§ **Problem requirements**
In the listing below, find the line holding "검색 (330, 2441)" and the line holding "좋은 글귀 (493, 2133)". Write out those two lines and all lines between, exactly, and nothing more.

§ **Records shown**
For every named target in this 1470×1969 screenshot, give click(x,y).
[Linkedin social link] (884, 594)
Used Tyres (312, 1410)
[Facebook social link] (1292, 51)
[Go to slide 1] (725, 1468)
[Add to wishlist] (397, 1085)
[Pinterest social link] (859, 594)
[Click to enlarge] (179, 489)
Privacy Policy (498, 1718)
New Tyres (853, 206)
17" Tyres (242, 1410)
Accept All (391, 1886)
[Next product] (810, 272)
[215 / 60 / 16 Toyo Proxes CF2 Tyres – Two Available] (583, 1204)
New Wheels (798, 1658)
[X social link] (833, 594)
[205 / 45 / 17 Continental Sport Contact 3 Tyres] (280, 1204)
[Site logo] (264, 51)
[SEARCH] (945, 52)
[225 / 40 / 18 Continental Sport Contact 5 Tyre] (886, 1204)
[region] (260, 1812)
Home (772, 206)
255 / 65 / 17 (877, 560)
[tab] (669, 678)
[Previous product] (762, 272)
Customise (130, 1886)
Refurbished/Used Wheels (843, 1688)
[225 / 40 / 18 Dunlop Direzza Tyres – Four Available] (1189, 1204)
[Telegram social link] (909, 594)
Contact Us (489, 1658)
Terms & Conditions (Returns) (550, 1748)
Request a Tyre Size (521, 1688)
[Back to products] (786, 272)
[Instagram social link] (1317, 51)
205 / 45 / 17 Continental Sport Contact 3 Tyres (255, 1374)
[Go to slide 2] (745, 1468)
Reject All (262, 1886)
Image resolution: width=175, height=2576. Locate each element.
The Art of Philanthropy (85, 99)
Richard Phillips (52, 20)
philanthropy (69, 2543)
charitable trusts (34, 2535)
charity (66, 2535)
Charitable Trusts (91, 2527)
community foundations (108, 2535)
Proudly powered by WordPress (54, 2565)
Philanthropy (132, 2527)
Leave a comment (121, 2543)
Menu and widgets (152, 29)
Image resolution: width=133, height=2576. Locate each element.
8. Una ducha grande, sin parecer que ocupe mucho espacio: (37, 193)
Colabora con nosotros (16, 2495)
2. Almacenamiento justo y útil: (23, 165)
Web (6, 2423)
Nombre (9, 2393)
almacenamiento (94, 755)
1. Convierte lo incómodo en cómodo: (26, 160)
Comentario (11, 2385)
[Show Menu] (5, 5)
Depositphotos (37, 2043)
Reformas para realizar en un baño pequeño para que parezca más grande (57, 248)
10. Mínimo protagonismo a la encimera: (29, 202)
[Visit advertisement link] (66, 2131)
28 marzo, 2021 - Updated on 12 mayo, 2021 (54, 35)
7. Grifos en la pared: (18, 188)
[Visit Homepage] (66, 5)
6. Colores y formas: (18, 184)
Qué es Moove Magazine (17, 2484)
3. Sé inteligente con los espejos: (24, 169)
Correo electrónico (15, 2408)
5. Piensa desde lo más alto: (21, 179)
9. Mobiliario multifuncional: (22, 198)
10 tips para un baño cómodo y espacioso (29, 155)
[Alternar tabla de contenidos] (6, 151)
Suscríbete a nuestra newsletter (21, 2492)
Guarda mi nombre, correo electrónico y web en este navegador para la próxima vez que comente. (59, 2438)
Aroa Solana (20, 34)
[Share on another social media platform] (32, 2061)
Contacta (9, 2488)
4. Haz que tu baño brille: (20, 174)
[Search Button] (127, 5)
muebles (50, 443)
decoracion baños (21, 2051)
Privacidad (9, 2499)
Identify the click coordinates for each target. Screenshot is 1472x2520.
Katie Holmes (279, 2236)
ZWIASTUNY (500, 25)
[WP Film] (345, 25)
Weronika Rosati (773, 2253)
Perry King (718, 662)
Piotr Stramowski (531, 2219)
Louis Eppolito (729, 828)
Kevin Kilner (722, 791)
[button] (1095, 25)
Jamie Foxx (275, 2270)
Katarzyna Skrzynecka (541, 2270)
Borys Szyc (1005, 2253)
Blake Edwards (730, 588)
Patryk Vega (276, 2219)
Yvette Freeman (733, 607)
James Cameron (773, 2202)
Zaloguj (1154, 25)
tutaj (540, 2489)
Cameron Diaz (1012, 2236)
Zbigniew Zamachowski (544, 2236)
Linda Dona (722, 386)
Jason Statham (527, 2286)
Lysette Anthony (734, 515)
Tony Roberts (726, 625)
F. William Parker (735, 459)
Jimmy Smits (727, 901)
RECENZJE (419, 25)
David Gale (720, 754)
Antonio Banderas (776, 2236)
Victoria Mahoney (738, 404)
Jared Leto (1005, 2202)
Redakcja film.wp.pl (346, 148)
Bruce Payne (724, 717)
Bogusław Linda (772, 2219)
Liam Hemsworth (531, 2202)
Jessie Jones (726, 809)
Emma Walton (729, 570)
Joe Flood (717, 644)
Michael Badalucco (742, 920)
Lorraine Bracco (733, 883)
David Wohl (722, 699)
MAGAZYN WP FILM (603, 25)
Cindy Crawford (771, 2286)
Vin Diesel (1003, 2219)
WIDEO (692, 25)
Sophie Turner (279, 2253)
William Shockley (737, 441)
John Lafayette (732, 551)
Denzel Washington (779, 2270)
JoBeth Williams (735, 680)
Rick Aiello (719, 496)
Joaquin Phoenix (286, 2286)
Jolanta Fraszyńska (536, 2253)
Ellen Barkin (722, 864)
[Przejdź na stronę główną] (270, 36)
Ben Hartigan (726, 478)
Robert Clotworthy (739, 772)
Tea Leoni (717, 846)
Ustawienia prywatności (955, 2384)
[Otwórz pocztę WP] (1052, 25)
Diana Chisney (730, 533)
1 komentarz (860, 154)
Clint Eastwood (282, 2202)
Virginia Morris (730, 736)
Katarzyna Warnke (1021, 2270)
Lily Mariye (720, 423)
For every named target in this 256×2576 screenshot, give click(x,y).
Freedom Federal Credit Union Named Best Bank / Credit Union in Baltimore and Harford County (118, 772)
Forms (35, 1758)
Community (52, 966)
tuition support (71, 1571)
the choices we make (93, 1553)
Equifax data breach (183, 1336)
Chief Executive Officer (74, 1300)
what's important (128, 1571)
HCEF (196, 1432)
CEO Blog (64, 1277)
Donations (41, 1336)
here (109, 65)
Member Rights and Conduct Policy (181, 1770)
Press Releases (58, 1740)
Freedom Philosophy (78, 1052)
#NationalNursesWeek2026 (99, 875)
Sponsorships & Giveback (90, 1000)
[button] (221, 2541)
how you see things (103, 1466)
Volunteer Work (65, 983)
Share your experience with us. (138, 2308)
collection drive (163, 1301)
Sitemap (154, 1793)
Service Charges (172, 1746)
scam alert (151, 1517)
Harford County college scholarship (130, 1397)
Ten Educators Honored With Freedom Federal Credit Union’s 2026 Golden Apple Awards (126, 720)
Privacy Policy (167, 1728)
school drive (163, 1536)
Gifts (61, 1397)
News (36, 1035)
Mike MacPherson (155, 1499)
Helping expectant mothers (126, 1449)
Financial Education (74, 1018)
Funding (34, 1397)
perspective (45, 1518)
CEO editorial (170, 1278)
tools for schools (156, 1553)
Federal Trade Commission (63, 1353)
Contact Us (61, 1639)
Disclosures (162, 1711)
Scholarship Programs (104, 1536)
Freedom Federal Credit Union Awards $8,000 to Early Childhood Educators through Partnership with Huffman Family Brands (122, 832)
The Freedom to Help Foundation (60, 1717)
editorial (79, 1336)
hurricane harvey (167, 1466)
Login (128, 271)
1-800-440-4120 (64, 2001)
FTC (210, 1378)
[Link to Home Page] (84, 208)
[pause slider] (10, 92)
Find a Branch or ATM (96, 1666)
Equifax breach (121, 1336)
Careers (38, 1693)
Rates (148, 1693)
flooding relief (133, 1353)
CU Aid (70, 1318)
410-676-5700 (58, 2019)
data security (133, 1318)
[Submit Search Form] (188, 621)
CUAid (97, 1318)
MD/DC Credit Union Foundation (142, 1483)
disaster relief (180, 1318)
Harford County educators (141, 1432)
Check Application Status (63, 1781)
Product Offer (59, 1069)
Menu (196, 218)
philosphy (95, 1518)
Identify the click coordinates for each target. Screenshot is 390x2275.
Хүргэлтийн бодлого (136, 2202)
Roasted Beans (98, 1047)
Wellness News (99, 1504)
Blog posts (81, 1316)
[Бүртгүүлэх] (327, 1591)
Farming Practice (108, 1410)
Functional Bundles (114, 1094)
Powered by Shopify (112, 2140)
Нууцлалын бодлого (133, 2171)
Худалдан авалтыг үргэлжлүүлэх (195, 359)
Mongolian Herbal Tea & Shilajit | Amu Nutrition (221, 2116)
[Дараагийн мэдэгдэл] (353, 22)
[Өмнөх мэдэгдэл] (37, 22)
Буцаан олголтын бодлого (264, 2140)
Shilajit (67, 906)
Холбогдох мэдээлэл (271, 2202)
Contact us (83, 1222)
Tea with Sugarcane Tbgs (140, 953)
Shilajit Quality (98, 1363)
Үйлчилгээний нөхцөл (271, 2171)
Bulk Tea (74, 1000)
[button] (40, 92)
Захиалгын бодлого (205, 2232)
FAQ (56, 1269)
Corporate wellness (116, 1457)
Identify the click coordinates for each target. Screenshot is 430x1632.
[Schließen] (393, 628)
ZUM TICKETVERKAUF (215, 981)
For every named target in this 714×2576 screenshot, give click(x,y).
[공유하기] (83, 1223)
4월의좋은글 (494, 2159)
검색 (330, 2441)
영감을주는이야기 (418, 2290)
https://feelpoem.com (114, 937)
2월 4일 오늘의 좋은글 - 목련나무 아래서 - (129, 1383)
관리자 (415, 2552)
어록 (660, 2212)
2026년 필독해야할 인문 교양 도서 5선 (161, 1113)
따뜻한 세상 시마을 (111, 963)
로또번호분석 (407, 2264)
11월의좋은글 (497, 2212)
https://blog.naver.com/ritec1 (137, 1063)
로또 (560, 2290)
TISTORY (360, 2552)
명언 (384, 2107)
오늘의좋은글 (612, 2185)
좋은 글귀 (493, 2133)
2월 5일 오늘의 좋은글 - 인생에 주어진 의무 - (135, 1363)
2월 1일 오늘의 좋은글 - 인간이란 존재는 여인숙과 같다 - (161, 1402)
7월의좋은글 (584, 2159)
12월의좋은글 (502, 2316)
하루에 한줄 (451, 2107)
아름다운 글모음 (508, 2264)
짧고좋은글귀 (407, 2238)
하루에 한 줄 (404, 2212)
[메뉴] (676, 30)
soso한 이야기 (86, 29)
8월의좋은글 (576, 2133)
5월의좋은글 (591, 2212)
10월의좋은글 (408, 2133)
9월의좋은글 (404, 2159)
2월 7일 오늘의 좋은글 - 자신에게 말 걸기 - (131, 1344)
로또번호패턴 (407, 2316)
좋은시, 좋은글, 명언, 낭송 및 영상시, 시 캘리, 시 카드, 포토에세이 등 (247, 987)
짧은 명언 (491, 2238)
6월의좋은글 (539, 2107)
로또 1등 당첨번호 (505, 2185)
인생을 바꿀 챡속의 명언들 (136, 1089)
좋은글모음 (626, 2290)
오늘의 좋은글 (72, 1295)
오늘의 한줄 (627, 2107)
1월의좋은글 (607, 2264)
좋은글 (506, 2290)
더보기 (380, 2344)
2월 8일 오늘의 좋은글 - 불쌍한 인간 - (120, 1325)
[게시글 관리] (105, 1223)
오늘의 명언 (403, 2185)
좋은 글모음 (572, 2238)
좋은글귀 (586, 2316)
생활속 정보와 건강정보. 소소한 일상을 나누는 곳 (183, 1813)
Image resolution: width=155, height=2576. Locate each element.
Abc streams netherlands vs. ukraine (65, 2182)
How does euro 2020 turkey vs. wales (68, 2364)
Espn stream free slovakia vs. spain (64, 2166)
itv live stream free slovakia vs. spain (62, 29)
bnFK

§ **Reply to the exercise**
검색 (330, 2441)
영감을주는이야기 (418, 2290)
https://feelpoem.com (114, 937)
2월 4일 오늘의 좋은글 - 목련나무 아래서 - (129, 1383)
관리자 (415, 2552)
어록 (660, 2212)
2026년 필독해야할 인문 교양 도서 5선 (161, 1113)
따뜻한 세상 시마을 (111, 963)
로또번호분석 (407, 2264)
11월의좋은글 (497, 2212)
https://blog.naver.com/ritec1 (137, 1063)
로또 (560, 2290)
TISTORY (360, 2552)
명언 (384, 2107)
오늘의좋은글 (612, 2185)
좋은 글귀 (493, 2133)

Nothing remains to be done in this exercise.